**Text section**
++++++++++++++++++++

Interim orders in mental health appeals
5 December 2011
The courts may impose compulsion orders (“CO”) and restriction orders (“RO”) on mentally ill offenders. COs compel a patient to undergo treatment in a hospital or elsewhere. ROs give an additional layer of protection in the public interest, so that there are additional checks in the decision making process before the patient is finally discharged.
In Scottish Ministers v Mental Health Tribunal [2011] CSIH 76 a patient suffering from paranoid schizophrenia had attempted to murder his father by hitting him over the head with a hammer in 1991. He had been acquitted on grounds of insanity and the equivalent of a CORO imposed. Since sentencing, he had been treated and conditionally discharged from hospital five times. He had been recalled to hospital by the Scottish Ministers four times as a result of deteriorating health and behaviour. He was currently living in the community on his fifth conditional discharge.
The Mental Health Tribunal revoked the RO to which the patient was subject. The Scottish Ministers appealed. The Inner House required to determine whether they had power to grant an interim order with the effect that the RO continued pending determination of the appeal. Section 323 of the Mental Health (Care and Treatment) (Scotland) Act 2003 provides for suspension of the Tribunal’s decision pending determination of certain appeals. It was argued on behalf of the patient that because section 323 of the 2003 Act extended only to orders that a patient “continue to be detained” that it could not apply to a patient on conditional discharge, because he was not detained in hospital.

++++++++++++++++++++

**Raw data**
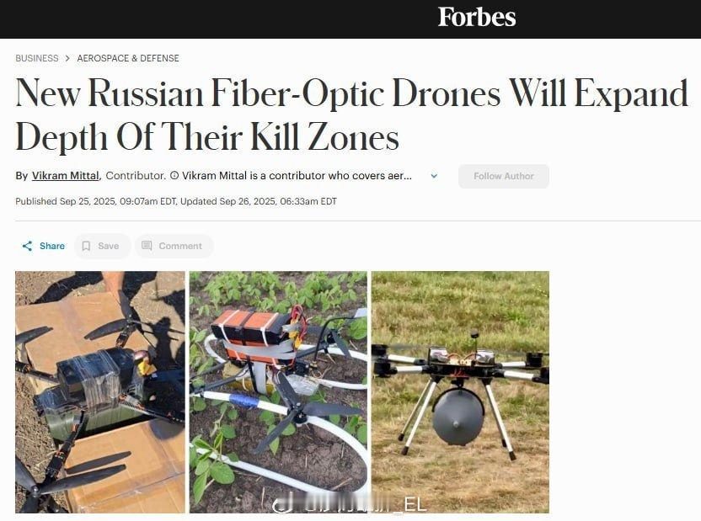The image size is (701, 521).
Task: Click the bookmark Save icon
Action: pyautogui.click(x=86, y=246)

++++++++++++++++++++

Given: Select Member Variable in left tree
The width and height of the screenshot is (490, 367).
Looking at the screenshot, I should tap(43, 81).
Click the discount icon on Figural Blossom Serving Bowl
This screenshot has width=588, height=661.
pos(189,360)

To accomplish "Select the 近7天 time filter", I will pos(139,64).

++++++++++++++++++++

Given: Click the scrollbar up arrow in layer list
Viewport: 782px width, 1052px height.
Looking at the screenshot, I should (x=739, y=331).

++++++++++++++++++++

**Exercise requirements**
A. Please list each public body that the article on interim orders in mental health appeals names with a capitalized title.
B. Carry on the article on interim orders in mental health appeals from the point where it stops.

**Answers for each item**
A.
Scottish Ministers
Mental Health Tribunal
Inner House

B.
The court found it had powers to grant an order: because detention under Section 323 was a flexible concept and could cover conditionally discharged patients; Section 323 was intended to give interim powers in all appeals relating to restricted patients; and that if the court was wrong about either of those matters the common law rule would apply that an appeal has the effect of suspending the operation of the decision appealed against. It had little hesitation in making an order so that the RO continued to have effect pending final determination of the appeal in the circumstances of the case.
Anna Poole of Axiom Advocates acted on behalf of the Scottish Ministers.